[Task description]: Resume the text below on Shi'ite sources endorsing weak hadith transmitters, starting right after its last line.

[Reading text]:
..........
9. The Arbitrary Endorsement of Forgers and Weak Transmitters in Shi’ite Sources
Points #6-8 ultimately manifest in this interesting phenomenon. With such a defective approach to ‘Ilm Al-Rijal espoused by the Shia, it is not a surprise that Shi’ite biographical sources ended up endorsing a variety of forgers, liars and weak transmitters.
Here are a few examples (out of 80 other examples I had found), where Shi’ite authorities declared known forgers, liars and weak transmitters to be reliable. Many of these transmitters are openly declared to be ‘Ammi (Sunni) by Shi’ite authorities; thus, it cannot be said that Sunni sources simply weakened them due to a supposed sectarian bias.
I shall list the name of the transmitter in question, and I shall then list the verdicts of the Sunni critics followed by the verdicts of the Shi’ite critics:
1. Asram b. Hawshab
- Yahya b. Ma’in (d. 233) said: “He was a vile liar.” (Ibn Hajar 1/461)
- Al-Bukhari (d. 256), Muslim (d. 261), Abu Hatem Al-Razi (d. 277) and Al-Nasa’i (d. 303) said: “He is abandoned (matruk) in hadith.” (Ibn Hajar 461-462)
- Al-Jawzajani (d. 259) said: “I transcribed hadith from him in Hamadan in 202, and he was weak.” (Ibn Hajar 1/461)
- Ibn Hibban (d. 354) said: “He used to fabricate hadiths and ascribe them to reliable transmitters.” (Ibn Hajar 1/461)
- Al-Daraqutni (d. 385) said: “He is disapproved (munkar) in his hadith.” (Ibn Hajar 1/461)
- Al-Najashi (d. 450) said: “He was a reliable ‘Ammi (Sunni) who transmitted a transcript from Abu ‘Abdillah.” (Al-Khoei 4/136)
2. Isma’il b. Abi Ziyad Al-Sukuni
- Al-Daraqutni (d. 385) said: “He is abandoned (matruk) in hadith.” (Ibn Hajar 1/406)
- Al-Khalili said (d. 446): “He is a weak sheikh who is not well-known.” (Ibn Hajar 1/406)
- Al-Tusi (d. 460) said: “The sect has acted upon the reports transmitted by Hafs b. Ghiyath, Nuh b. Darraj, Ghiyath b. Kalub, and Al-Sukuni.” (Al-Tusi 1/149)
- Al-Jawaheri said: “He was from the transmitters of the ‘Ammah (Ahlussunnah). He transmitted 61 reports, all from Abu ‘Abdillah, asides from one instance. He was reliable (thiqah).” (Al-Jawaheri 63)
..........
[Material shown]:
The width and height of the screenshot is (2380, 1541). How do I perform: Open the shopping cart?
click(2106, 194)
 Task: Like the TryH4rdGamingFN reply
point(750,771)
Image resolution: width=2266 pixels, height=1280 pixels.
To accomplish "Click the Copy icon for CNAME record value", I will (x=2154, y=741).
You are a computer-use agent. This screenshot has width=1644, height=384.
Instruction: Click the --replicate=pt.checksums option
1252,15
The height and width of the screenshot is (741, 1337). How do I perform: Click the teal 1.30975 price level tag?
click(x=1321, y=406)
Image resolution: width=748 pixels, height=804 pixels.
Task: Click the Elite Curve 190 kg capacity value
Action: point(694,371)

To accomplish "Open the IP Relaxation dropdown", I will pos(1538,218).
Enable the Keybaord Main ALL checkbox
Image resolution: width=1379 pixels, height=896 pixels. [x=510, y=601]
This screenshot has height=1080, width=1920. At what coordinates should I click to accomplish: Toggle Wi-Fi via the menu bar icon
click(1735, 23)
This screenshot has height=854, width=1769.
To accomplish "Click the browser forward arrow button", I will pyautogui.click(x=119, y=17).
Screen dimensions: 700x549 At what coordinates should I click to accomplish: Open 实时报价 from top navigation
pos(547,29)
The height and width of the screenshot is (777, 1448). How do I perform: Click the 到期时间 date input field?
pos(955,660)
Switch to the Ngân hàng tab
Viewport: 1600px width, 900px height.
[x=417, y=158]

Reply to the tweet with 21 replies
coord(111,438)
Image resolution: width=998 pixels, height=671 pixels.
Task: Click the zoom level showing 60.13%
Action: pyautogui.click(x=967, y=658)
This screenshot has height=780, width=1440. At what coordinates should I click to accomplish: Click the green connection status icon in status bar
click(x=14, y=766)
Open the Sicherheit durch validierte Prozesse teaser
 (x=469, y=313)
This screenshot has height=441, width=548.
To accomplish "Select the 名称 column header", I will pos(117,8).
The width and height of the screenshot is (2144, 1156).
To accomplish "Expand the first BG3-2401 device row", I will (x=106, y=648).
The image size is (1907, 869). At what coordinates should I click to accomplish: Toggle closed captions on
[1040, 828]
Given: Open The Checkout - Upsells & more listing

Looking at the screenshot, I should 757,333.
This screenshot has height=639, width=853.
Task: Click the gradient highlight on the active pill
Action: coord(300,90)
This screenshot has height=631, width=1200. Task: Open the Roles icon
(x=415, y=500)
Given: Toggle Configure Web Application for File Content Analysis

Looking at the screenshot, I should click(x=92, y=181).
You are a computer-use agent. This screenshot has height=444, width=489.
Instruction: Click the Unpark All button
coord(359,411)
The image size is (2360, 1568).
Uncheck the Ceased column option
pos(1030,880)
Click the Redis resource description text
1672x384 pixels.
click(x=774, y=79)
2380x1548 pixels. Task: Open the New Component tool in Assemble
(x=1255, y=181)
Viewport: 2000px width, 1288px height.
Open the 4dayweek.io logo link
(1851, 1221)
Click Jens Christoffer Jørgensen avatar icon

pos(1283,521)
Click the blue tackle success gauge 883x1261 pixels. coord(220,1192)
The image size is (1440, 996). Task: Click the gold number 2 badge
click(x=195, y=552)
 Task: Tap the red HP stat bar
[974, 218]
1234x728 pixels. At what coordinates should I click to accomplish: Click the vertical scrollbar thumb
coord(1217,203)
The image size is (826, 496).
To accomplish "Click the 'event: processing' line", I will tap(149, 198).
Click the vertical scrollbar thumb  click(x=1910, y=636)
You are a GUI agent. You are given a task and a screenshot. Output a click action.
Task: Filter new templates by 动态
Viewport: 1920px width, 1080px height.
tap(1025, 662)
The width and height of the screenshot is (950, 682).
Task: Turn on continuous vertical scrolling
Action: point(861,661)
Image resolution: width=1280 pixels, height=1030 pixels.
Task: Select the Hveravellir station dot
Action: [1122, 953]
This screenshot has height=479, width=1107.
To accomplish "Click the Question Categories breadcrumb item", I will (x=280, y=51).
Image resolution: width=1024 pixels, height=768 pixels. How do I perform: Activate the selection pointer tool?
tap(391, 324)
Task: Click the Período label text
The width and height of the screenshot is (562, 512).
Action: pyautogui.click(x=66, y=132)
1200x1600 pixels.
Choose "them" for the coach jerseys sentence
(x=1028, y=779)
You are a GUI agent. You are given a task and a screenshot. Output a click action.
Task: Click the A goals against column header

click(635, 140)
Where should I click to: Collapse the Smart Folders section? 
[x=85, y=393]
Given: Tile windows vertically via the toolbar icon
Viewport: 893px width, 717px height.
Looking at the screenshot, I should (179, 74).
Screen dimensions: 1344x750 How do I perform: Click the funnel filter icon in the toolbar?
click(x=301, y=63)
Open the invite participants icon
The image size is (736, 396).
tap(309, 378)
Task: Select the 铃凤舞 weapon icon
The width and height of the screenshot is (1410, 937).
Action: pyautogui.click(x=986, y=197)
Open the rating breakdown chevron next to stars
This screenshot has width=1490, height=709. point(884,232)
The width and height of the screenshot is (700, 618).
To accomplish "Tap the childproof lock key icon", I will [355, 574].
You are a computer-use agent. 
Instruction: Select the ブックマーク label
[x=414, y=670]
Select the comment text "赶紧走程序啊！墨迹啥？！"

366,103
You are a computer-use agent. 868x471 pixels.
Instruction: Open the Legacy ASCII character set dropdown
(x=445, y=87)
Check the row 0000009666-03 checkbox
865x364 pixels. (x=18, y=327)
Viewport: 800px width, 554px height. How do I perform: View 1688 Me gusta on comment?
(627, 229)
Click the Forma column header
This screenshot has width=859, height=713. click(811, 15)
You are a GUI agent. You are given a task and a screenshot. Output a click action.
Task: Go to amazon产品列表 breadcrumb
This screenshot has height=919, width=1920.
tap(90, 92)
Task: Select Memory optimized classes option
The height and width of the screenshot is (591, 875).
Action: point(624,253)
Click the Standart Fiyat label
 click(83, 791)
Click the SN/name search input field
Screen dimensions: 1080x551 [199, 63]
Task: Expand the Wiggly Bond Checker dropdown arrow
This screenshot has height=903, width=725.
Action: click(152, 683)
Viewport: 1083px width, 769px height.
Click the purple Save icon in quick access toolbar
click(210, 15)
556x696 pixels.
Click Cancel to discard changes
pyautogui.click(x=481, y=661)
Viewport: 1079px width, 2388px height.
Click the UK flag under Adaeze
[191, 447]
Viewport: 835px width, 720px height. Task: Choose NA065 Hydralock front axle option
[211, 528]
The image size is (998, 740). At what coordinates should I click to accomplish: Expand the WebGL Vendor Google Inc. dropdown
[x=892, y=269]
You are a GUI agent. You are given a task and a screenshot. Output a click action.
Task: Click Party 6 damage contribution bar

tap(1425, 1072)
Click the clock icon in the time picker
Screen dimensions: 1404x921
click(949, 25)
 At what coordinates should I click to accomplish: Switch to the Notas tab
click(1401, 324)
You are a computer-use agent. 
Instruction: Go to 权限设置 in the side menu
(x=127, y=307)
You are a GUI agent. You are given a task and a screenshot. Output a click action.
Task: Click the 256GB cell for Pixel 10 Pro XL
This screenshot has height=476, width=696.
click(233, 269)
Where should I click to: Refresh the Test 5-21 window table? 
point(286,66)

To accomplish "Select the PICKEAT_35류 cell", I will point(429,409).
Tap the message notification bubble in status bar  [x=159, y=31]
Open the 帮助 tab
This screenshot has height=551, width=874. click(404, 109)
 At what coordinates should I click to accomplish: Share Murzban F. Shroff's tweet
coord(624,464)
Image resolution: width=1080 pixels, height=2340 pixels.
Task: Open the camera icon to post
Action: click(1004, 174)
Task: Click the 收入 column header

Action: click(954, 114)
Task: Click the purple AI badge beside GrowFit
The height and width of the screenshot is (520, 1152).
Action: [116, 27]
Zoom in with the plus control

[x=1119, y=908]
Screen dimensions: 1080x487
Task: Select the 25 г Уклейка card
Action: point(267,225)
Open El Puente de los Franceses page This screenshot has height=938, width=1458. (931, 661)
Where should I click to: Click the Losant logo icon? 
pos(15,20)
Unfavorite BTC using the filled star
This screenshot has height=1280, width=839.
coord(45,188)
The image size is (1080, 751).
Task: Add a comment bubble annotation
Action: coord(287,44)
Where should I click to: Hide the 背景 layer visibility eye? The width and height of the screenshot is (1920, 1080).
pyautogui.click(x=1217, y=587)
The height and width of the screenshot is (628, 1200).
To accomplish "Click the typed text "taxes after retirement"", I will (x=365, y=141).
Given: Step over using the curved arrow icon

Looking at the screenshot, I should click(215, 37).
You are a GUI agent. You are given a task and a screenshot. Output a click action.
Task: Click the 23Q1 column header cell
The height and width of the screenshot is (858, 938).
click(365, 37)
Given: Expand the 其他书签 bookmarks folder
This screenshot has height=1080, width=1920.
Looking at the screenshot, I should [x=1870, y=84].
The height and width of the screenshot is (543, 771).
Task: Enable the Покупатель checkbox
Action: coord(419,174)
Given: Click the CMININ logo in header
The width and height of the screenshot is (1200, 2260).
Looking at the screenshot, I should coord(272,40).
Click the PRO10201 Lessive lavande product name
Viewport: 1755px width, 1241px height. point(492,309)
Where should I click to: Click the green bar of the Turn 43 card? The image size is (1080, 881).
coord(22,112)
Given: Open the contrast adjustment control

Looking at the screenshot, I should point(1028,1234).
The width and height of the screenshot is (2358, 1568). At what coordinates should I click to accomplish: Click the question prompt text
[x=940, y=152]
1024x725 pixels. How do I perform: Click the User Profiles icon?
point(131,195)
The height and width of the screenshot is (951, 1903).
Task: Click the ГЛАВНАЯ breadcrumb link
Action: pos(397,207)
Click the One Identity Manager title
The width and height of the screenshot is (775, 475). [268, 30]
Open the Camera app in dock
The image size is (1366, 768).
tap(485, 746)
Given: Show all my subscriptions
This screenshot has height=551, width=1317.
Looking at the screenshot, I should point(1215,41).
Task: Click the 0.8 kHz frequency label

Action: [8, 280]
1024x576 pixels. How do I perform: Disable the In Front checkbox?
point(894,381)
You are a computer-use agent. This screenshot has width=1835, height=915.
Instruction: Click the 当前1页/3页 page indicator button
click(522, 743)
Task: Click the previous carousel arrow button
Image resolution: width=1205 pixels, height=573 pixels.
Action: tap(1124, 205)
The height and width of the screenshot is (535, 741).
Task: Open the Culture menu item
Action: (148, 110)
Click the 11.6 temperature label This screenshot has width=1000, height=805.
..........
[Reply]:
3. Al-Harith b. ‘Imran Al-Ja’fari
- Abu Zur’ah Al-Razi (d.) said: “He is weak in hadith, extremely weak (wahi)” (Ibn Abi Hatem 3/79)
- Abu Hatem Al-Razi (d. 277) said: “He is weak in hadith.” (Ibn Abi Hatem 3/79)
- Ibn Hibban (d. 354) said: “He used to fabricate hadiths and ascribe them to reliable transmitters.” (Ibn Hibban 1/225)
- Al-Daraqutni said: “He is an abandoned Kufan.” (Al-Burqani 24)
- Al-Najashi said: “He is a reliable Kufan. He transmitted from Ja’far b. Muhammad [Al-Sadeq]” (Al-Khoei 5/176)
In these few examples, we get a glimpse of the dire state of Shi’te biographical sources. Many similar forgers and weak transmitters were declared to be reliable by Shi’ite authorities. The reader, however, may ask: How do we know that the Sunni critics’ verdicts are more accurate and reliable than the Shi’ite verdicts?
The answer to that question lies in several points:
- The Sunni critics’ verdicts predate the Shi’ite verdicts, which means that the Sunni critics had greater proximity and access to these transmitters than the later Shi’ite authorities. This reality can be demonstrated in the first example given: Al-Jawzajani stated that he met Asram b. Hawshab and transcribed hadiths from him, yet he concluded that he was weak. Al-Najashi, the Shi’ite, who came two centuries later, never met him, however, randomly declared him to be reliable. (The year of death of each critic was added to his name to specifically demonstrate this point.)
- The Sunni critics’ verdicts are corroborated. As seen, multiple independent Sunni authorities are often in agreement regarding the status of the transmitter reinforcing that opinion, while Shi’ite sources are often limited to the individual endorsements of Al-Tusi and/or Al-Najashi. When a Sunni authority errs in his judgement, we can identify that mistake due to the abundance of other verdicts from other authorities. The same, however, often cannot be said about Shi’ite verdicts for the reason mentioned above.
- The methodology of the Sunni hadith critics is known, while the methodology behind Al-Tusi’s and Al-Najashi’s conclusions is obscure and unknown.
- Shi’ite polemicists cannot claim that the Sunni critics weakened these transmitters on a sectarian basis, since two-thirds of the transmitters I have listed were declared to be Sunnis in Shi’ite sources. In fact, some of these transmitters listed above transmitted reports that support Sunni theology in Sunni sources! Asram b. Hawshab, for example, transmits a report demonstrating the virtues of Abu Bakr, ‘Umar and ‘Ali (Al-Tabarani 37), yet he was still declared to be a forger by Sunni scholarship!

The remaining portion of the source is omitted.